Monday, February 17, 2025

What are the steps involved in migrating application to cloud?

Below are some of steps which can be taken care while performing any application or database migration in cloud.

  1. Identify Application and Database - Architecture and Flow

    • Check all the on-prem application functionalities

    • Majorly focuses on how the application services seamlessly working

    • Write down the requirement specification to enable decision making to application architect/cloud architect

  2. Identify Application and Database – Coding Complexity

    • Application is designed in old legacy language i.e. cobol, fortran, c, c++, etc.

    • Check the code coverage and code availability and code expertise people availability

    • Consider the complexity of the application code

    • Consider how data communication happens in current application

    • Consider how much security features covered in current application

  3. Discussion – Tech Team / Cloud Vendor

    • Discussion with Tech Team on Application Design and Operations

    • Draw the flow charts and application diagrams accordingly

    • Define time line to make a pilot development and deployment

    • Prepare check list for application and database

    • Identify cloud vendor i.e. AWS, Azure, GCP, OCI, etc. to approach first

    • kick off meeting with cloud vendors and choose which one to go

  4. Discussion – Tech Team/Business Team

    • Meeting with Application/Tech Team Management on finalization of further approach for cloud migration

  5. Finalize – Tech Stack and Operating Model in Cloud

    • Check and compare the cloud vendors Tech Solutions along with Application and Business Teams, in data, infra, reporting, etc. aspects.

    • Consider Tech Solutions based upon your application scalability, complexity, and budget to migrate and operate

    • Consider current Tech Solutions which also provides SAAS Services in cloud and identify their operating/charging model

  6. Finalize – Tech Stack and Operating Model in Cloud

    • Meeting with cloud vendors i.e.
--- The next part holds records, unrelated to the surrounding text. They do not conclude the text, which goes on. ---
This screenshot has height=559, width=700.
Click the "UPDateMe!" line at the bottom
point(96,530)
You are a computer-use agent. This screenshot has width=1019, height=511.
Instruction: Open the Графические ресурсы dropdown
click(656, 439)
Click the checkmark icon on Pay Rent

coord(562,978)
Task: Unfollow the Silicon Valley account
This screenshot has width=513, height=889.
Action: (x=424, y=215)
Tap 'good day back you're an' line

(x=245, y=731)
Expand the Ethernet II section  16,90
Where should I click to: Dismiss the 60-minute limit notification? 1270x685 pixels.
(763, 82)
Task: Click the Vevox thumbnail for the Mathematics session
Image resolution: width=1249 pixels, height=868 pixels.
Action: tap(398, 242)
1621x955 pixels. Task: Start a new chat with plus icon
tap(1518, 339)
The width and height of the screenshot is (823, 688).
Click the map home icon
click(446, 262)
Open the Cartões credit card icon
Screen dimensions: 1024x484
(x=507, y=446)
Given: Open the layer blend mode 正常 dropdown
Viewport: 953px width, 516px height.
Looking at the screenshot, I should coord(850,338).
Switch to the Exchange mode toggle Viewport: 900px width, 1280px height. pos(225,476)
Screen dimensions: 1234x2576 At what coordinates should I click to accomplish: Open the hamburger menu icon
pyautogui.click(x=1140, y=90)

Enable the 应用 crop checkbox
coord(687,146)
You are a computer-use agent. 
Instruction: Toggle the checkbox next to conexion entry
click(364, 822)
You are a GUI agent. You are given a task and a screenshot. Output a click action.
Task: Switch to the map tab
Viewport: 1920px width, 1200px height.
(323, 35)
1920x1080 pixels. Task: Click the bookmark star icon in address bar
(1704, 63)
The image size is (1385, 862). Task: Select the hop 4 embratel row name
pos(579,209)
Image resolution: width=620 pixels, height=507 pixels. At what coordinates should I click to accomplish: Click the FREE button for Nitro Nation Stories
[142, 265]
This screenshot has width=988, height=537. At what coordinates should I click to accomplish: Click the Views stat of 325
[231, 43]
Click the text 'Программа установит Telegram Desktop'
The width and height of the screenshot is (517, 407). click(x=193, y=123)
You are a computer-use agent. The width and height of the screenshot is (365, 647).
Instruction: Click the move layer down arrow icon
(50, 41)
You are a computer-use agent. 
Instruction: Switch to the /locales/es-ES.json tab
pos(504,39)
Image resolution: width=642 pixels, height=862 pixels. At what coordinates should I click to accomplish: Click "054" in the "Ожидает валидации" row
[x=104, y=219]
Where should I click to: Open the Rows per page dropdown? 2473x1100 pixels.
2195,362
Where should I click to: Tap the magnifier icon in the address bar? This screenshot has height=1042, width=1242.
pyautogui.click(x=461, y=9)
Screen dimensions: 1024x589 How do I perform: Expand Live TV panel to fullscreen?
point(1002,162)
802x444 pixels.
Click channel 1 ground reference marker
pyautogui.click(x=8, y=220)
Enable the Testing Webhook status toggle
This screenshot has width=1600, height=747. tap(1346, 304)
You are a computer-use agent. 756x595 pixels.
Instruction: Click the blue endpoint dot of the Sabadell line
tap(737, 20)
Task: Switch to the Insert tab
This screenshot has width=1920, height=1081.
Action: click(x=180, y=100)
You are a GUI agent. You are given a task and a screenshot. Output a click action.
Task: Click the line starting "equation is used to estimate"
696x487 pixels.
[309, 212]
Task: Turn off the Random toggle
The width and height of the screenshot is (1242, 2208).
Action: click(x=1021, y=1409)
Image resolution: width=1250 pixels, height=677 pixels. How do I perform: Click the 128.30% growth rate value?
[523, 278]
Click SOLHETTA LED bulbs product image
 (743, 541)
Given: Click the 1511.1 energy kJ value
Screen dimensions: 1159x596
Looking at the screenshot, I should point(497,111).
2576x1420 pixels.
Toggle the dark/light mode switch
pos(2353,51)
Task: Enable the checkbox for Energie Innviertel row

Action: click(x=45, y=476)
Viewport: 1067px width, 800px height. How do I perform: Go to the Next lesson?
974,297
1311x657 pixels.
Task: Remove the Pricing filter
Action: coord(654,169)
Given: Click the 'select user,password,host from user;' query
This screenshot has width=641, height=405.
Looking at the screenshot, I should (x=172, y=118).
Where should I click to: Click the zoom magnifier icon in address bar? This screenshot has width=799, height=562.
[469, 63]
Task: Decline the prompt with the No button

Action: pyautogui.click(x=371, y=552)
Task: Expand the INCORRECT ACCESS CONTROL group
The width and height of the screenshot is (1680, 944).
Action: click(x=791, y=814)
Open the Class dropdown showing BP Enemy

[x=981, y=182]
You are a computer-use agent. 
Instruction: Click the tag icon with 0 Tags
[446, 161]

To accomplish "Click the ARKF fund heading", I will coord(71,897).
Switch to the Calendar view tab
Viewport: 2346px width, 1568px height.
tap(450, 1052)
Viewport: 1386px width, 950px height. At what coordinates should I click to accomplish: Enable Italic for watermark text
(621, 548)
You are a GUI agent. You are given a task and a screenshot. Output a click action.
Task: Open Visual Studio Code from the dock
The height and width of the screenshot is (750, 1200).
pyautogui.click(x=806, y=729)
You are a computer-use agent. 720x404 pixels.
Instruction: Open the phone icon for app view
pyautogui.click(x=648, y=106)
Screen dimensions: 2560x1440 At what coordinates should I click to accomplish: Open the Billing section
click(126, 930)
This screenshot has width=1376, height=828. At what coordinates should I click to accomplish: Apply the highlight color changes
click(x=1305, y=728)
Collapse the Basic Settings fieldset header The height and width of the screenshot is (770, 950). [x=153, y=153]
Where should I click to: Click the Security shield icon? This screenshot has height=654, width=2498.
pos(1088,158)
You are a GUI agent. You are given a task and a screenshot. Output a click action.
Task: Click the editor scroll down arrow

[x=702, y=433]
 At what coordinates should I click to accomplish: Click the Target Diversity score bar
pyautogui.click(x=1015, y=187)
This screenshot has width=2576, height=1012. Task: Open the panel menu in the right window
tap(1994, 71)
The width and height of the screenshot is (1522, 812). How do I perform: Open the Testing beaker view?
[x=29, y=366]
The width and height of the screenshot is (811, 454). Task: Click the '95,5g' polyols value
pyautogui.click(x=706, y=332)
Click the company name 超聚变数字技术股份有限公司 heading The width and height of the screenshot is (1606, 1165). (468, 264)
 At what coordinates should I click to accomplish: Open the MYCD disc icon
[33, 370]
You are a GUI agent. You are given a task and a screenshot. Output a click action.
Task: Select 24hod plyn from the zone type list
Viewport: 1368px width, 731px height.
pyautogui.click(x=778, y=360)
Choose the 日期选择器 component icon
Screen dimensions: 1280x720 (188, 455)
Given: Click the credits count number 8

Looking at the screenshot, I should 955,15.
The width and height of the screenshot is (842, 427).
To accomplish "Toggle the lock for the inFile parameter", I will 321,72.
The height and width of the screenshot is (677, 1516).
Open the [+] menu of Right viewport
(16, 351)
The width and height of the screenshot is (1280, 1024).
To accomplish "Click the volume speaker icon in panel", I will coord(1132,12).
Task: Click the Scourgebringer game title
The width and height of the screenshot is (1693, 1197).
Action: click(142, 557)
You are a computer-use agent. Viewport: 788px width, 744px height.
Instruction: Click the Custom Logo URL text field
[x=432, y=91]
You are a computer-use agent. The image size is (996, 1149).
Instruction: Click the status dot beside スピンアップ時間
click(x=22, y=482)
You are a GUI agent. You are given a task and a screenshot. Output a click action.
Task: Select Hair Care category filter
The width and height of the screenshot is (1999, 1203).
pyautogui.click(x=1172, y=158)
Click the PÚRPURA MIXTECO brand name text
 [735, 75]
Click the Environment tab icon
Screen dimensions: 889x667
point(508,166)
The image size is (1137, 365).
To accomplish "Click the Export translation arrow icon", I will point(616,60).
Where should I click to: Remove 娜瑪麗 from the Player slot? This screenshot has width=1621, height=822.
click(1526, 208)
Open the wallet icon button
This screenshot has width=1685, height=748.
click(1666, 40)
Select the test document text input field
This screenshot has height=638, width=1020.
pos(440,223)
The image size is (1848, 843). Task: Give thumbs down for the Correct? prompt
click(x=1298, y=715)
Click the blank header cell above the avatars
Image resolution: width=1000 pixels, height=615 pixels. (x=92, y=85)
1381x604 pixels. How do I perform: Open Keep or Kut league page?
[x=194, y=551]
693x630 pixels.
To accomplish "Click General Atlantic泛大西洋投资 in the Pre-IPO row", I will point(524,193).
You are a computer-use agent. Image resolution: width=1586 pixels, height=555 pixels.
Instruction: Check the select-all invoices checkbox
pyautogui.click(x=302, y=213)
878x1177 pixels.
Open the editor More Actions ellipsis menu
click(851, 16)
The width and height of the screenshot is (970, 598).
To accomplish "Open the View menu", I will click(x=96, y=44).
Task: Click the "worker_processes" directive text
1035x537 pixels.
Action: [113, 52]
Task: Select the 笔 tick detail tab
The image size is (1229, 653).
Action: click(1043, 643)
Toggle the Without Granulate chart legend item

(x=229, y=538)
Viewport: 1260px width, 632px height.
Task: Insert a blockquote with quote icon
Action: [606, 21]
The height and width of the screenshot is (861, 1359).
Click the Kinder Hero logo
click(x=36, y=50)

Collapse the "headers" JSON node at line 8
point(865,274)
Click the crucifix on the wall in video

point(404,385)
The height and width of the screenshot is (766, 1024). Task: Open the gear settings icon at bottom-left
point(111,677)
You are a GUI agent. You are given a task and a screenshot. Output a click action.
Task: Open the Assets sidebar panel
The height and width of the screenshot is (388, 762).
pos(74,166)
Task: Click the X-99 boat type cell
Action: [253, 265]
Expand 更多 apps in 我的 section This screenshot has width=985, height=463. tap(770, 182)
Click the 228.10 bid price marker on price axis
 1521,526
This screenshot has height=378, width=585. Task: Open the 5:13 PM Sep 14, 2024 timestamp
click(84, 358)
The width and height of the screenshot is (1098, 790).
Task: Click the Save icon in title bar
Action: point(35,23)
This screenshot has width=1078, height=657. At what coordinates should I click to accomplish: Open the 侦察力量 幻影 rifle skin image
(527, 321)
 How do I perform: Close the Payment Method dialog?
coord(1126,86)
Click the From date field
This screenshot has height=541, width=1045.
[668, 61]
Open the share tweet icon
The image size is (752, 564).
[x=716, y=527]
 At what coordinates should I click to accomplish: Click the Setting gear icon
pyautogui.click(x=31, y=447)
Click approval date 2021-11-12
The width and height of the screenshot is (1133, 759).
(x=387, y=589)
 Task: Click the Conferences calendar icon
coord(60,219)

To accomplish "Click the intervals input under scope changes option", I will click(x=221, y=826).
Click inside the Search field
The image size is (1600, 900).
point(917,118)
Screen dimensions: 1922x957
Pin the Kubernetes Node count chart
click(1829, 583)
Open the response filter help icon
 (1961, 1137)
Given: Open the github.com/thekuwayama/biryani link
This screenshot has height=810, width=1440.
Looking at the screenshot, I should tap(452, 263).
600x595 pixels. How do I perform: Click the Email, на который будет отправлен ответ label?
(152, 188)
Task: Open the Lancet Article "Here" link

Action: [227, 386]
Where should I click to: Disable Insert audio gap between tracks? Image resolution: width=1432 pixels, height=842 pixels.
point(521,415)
AWS, Azure, GCP, OCI, etc.

    • Discuss current application checklist, application flow requirement, budgeting and all other details

    • Ask cloud vendors for their tech solutions - use cases and service model

    • Verified all aspects whether its fulfilled by cloud vendors Tech Solutions or not

    • Identify charging models of cloud vendors, long term or pay per use or any other, carefully understand charging pattern

    • Ideally choose – pay per usage resource charging model

  7. Empower – Tech Team / Migration Team

    • Identify or gather Tech Talent based on Cloud Vendor Tech Solutions and make a migration team responsible for migration in cloud

    • Provide training to inhouse teams on Tech Solutions

    • Partner with Cloud Vendor on training services offered by them to upskill our teams

    • Migration team should have more than 2 Architects (Cloud / On-Prem)

    • Provision a Migration Team Lead to supervise – guide team on migration activities

  8. Standards – Migration/Cloud

    • Validate earlier prepared check list for application and database with cloud

    • Choose Agile/Scrum/Kanban Model to track migration process

    • According to me, big bang approach is not suitable for migration

    • Divide application based on most used to least used functionalities, if possible

    • Leverage any IaC Tool i.e Terraform, OpenTofu, Pulumi, etc.

    • Consider hybrid approach to create Network connectivity, DNS, Load balancing, etc.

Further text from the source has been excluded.